Dataset records:

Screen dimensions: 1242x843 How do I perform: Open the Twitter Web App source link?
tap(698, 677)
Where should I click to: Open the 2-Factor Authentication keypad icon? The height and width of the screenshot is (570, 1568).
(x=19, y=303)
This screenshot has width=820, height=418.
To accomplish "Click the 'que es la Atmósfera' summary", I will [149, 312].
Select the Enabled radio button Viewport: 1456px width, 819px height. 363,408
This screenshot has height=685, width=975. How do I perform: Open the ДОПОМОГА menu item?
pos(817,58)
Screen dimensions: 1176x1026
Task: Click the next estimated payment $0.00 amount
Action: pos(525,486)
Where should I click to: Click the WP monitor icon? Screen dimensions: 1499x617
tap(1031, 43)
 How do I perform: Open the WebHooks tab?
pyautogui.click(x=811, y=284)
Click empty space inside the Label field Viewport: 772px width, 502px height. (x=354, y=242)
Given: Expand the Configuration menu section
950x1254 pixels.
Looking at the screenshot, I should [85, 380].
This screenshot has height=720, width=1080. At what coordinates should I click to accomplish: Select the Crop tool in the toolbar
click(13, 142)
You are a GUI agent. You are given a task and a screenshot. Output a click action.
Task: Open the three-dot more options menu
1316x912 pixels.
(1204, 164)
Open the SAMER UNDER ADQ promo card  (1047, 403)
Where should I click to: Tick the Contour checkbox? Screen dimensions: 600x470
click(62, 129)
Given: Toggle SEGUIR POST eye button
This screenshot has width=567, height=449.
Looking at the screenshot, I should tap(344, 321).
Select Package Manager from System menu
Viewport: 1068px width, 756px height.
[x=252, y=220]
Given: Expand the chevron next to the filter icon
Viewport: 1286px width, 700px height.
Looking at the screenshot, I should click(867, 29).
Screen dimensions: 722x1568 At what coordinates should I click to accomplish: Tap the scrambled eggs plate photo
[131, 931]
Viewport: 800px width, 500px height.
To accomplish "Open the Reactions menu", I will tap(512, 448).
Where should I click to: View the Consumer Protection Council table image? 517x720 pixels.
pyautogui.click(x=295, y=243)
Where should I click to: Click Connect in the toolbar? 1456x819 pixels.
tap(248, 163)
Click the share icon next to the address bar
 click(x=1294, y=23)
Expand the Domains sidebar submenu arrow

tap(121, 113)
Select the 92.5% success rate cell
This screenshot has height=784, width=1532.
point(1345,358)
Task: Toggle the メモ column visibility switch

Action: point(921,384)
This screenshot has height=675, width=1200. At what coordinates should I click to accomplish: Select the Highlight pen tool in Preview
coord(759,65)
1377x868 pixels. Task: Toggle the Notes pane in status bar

• **Goal of the exercise**: Output the lines from the start of the data through the line containing "(x=19, y=303)", including that line, as a numbered list with blank lines omitted.

• **Solution for this exercise**:
1. Screen dimensions: 1242x843 How do I perform: Open the Twitter Web App source link?
2. tap(698, 677)
3. Where should I click to: Open the 2-Factor Authentication keypad icon? The height and width of the screenshot is (570, 1568).
4. (x=19, y=303)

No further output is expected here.